FORUM JAKARTA | Ketua Umum PDIP, Megawati Soekarnoputri optimis partainya akan menang dalam Pemilu 2024 mendatang. Hal tersebut disampaikan Megawati dalam acara peresmian 25 kantor baru PDIP, Minggu (30/5/2021) kemarin.
“Kita ini kan mau menang. Kita mau jadi partai pelopor. Bisa apa tidak? Bisa,” ujar Megawati dalam pernyataannya dalam peresmian yang digear secara virtual dan dihadiri hampir seribu orang pengurus partai seluruh Indonesia.
Megawati tidak peduli bila ada masyarakat lain yang ingin mencibirnya. Megawati kemudian menjelaskan, sejatinya bala tentara yang dimilikinya saat ini adalah para kader PDIP.
“Kalau saya sih, karena kalian ini, loh. Tahu nggak? Bala tentara saya ya kalian. Kaliannya melempem, melempem lah saya,” jelasnya.
Megawati pun meminta semua kader untuk tidak lemah dan mau bergerak untuk membesarkan partai. “Jangan lupa, loh. Kalau kalian nggak mau bergerak, mau gimana besar partai kita?” ungkap dia.

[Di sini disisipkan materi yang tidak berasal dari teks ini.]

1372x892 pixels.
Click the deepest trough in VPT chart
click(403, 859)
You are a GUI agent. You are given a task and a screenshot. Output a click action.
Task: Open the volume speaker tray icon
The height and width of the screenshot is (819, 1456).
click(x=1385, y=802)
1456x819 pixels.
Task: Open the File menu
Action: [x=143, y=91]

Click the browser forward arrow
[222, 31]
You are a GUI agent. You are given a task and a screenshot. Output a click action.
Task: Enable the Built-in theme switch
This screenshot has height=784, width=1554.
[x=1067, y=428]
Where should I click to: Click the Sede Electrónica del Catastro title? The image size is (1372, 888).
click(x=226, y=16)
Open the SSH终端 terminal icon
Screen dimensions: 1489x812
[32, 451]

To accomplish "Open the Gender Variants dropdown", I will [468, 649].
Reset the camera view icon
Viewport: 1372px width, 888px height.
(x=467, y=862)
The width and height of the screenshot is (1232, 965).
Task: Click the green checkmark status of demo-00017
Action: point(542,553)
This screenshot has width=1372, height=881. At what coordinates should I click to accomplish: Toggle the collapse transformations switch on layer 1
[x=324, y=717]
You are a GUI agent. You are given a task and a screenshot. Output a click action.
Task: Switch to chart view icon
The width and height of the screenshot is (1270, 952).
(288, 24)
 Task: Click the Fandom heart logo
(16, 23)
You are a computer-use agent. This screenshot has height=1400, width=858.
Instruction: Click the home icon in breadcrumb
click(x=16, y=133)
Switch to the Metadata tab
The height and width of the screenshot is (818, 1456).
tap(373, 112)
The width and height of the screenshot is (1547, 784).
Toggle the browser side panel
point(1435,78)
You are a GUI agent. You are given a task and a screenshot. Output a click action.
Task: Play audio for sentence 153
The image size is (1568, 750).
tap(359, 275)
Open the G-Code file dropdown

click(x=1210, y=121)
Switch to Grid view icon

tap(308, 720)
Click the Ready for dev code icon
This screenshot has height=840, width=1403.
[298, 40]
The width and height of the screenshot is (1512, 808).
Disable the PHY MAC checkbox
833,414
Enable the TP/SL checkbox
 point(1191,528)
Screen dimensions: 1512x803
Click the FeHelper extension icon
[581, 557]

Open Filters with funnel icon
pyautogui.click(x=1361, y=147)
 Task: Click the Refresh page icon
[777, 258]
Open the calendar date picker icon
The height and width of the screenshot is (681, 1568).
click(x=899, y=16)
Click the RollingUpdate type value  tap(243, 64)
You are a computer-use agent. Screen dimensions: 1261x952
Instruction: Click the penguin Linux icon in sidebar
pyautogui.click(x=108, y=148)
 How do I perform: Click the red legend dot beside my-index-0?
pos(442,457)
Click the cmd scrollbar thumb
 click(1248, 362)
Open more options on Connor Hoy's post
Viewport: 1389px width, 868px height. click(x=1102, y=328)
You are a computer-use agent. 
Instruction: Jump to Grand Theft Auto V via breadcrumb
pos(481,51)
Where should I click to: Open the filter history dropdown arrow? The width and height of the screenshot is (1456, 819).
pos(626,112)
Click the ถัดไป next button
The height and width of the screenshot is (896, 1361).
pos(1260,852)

Megawati pun berharap pengurus PDIP di daerah lain bisa segera mengikuti untuk membangun kantor partai. Ia mengatakan struktur partai paling kecil yakni anak ranting pun boleh mendirikan kantor partai.
Megawati mengatakan keberadaan kantor partai penting untuk berkegiatan. Ia pun menginstruksikan bahwa jajaran partai di daerah harus selalu menggelar rapat.
Ada tiga kantor partai setingkat Dewan Pengurus Daerah (DPD) yang diresmikan, yakni DPD PDIP Kalimantan Timur, DPD PDIP Sulawesi Tengah, dan DPD PDIP Maluku.
Sedangkan di tingkat Dewan Pengurus Cabang atau kabupaten/kota ada 16 wilayah. Yakni DPC PDIP OKU Timur, Tanah Bumbu, Tanah Laut, Kapuas, Barito Utara, Pulang Pisau, Pamekasan, Kota Tangerang Selatan, Sukoharjo, Murung Raya, Bojonegoro, Kota Tasikmalaya, Kota Metro, Brebes, Barito Selatan, dan Tapanuli Utara.
Sementara kantor partai setingkat kecamatan alias Pengurus Anak Cabang (PAC) PDIP adalah di 6 kecamatan di Sukoharjo, Jawa Tengah. Yakni di PAC Sukoharjo, PAC Nguter, PAC Bulu, PAC Weru, PAC Polokarto, dan PAC Mojolaban.
Selain yang diresmikan, Megawati mengatakan PDIP mempunyai lebih dari 50 kantor partai. Ia menilai jumlah ini masih sangat minim, tetapi memakluminya. “Karena kita sendiri juga tahu, kita harus punya tanahnya, harus punya dananya. Asal bergotong royong, hal demikian bisa dicapai. Bayangkan, dari kita tidak punya apa-apa,” katanya.